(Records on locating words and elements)

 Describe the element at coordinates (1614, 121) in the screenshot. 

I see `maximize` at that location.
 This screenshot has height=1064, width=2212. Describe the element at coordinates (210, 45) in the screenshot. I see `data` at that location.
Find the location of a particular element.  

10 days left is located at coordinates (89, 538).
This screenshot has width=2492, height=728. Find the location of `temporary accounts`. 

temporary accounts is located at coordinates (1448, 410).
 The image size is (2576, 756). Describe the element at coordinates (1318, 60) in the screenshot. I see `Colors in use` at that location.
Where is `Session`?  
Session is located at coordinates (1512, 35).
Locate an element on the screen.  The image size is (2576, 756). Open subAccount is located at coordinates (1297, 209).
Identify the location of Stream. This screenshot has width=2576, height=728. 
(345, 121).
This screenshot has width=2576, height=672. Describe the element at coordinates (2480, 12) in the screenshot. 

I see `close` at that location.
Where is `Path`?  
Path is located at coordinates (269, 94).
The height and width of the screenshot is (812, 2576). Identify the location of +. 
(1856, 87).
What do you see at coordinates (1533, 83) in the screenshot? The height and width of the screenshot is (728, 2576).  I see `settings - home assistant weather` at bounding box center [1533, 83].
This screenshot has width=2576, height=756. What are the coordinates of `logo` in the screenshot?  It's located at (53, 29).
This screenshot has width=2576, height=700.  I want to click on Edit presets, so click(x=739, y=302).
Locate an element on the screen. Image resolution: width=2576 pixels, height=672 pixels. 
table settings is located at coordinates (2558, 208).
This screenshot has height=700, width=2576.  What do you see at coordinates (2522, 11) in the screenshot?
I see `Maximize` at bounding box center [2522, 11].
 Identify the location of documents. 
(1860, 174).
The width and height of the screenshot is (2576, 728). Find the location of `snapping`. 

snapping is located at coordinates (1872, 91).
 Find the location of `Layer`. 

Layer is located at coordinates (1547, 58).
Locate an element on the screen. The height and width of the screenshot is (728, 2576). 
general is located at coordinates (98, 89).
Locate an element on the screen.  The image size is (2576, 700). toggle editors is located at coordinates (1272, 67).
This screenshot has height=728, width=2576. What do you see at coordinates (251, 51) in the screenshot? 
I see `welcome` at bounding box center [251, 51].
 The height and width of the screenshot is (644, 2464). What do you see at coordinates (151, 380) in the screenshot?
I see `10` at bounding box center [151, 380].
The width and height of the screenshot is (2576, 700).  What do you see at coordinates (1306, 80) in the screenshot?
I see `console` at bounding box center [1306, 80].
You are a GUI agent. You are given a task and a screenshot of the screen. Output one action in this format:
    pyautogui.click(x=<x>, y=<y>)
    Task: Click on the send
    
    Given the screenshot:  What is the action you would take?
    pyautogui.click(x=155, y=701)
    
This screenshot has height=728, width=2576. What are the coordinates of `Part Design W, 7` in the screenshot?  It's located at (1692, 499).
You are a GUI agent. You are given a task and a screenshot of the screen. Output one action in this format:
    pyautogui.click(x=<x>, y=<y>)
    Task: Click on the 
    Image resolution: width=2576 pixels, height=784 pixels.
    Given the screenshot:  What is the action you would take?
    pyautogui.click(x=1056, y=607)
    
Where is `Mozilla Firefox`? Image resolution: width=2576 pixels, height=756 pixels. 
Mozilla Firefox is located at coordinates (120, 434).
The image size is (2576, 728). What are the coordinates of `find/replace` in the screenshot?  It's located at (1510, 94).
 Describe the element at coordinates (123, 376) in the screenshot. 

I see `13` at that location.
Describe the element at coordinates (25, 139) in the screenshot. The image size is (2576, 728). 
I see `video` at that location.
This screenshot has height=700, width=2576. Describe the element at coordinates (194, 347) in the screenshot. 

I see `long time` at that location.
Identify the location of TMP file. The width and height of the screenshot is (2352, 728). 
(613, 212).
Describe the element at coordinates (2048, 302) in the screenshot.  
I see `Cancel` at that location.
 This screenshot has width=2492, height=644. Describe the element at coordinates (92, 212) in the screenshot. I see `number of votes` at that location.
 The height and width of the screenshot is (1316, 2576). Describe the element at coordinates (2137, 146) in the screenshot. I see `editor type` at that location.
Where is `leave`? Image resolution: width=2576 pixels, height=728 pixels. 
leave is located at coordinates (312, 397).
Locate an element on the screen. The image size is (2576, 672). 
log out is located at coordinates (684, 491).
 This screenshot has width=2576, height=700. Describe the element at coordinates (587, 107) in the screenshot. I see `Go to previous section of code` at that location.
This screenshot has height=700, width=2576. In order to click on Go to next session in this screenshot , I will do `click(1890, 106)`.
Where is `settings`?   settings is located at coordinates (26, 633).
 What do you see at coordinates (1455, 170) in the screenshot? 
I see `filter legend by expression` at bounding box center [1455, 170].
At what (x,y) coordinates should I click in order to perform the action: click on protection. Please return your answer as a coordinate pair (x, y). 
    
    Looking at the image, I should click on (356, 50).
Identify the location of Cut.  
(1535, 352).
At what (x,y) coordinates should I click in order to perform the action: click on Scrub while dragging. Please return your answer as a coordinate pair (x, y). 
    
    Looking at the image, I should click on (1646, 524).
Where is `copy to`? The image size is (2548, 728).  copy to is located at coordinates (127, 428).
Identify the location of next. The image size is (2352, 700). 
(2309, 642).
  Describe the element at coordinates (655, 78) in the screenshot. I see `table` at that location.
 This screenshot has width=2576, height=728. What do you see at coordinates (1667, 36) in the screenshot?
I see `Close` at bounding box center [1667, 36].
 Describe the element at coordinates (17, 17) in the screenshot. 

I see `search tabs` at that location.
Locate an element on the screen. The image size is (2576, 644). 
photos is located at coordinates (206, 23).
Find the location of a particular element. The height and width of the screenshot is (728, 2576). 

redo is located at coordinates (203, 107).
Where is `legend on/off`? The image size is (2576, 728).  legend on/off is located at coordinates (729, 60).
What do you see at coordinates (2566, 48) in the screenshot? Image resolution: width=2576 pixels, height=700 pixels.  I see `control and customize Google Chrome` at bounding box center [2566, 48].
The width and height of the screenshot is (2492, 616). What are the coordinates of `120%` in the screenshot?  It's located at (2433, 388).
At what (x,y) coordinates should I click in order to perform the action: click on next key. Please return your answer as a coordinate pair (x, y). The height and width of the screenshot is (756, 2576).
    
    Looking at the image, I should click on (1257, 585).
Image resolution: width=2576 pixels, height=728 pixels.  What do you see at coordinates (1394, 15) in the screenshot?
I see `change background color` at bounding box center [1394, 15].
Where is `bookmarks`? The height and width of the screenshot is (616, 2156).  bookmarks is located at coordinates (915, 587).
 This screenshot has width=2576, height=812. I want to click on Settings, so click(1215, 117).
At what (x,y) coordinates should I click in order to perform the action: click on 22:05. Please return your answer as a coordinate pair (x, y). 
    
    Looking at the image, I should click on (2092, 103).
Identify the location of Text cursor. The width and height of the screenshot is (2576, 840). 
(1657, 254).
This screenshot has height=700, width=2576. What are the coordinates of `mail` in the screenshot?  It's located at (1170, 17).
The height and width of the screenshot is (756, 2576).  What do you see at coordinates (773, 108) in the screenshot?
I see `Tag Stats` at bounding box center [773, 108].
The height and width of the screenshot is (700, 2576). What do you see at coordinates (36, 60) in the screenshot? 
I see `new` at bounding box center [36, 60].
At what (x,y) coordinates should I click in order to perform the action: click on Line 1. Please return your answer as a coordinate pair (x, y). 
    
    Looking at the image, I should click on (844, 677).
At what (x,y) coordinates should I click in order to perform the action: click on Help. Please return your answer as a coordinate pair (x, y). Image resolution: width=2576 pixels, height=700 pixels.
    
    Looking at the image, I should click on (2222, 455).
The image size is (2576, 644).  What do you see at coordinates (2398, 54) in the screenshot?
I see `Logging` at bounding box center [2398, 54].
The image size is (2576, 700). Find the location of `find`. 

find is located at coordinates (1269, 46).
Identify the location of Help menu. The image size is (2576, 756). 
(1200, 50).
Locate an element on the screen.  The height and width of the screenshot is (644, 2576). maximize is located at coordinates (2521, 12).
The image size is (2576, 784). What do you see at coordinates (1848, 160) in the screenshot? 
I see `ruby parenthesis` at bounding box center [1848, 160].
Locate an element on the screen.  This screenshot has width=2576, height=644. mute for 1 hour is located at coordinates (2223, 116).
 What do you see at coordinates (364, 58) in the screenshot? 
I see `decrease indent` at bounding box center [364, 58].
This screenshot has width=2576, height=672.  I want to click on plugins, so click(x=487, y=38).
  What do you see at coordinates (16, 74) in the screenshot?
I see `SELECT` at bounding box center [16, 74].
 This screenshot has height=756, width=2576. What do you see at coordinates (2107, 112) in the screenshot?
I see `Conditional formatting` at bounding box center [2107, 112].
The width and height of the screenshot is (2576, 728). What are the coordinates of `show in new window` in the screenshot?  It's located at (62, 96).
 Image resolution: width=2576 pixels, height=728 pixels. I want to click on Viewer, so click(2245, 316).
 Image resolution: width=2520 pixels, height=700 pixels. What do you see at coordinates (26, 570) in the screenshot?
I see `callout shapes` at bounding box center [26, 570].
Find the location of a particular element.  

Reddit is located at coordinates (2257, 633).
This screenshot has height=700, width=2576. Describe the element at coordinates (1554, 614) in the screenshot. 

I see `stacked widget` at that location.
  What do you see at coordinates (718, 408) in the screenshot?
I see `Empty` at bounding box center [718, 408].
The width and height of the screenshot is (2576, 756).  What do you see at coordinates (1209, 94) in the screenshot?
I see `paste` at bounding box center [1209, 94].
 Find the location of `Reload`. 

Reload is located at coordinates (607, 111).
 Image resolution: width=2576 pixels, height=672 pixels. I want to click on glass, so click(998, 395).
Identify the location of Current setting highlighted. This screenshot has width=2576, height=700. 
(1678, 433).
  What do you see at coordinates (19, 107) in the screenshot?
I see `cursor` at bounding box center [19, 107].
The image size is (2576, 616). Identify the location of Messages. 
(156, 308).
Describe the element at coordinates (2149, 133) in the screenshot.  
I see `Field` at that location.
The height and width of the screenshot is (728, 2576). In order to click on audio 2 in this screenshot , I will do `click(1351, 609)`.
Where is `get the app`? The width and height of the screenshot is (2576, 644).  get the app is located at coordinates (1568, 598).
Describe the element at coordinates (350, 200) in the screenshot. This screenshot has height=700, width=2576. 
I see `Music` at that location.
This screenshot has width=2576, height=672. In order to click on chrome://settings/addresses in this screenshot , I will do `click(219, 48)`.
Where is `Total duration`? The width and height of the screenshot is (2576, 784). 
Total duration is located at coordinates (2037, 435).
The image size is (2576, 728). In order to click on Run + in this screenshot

Set exercise:
Can you turn the data above, from the line containing "What do you see at coordinates (1455, 170)" through the line containing "What do you see at coordinates (2566, 48)", into a numbered list with the blank lines left out?

Solution for this exercise:
1.  What do you see at coordinates (1455, 170) in the screenshot? 
2. I see `filter legend by expression` at bounding box center [1455, 170].
3. At what (x,y) coordinates should I click in order to perform the action: click on protection. Please return your answer as a coordinate pair (x, y). 
4.     Looking at the image, I should click on (356, 50).
5. Identify the location of Cut.  
6. (1535, 352).
7. At what (x,y) coordinates should I click in order to perform the action: click on Scrub while dragging. Please return your answer as a coordinate pair (x, y). 
8.     Looking at the image, I should click on (1646, 524).
9. Where is `copy to`? The image size is (2548, 728).  copy to is located at coordinates (127, 428).
10. Identify the location of next. The image size is (2352, 700). 
11. (2309, 642).
12.   Describe the element at coordinates (655, 78) in the screenshot. I see `table` at that location.
13.  This screenshot has width=2576, height=728. What do you see at coordinates (1667, 36) in the screenshot?
14. I see `Close` at bounding box center [1667, 36].
15.  Describe the element at coordinates (17, 17) in the screenshot. 
16. I see `search tabs` at that location.
17. Locate an element on the screen. The image size is (2576, 644). 
18. photos is located at coordinates (206, 23).
19. Find the location of a particular element. The height and width of the screenshot is (728, 2576). 
20. redo is located at coordinates (203, 107).
21. Where is `legend on/off`? The image size is (2576, 728).  legend on/off is located at coordinates (729, 60).
22. What do you see at coordinates (2566, 48) in the screenshot? Image resolution: width=2576 pixels, height=700 pixels.  I see `control and customize Google Chrome` at bounding box center [2566, 48].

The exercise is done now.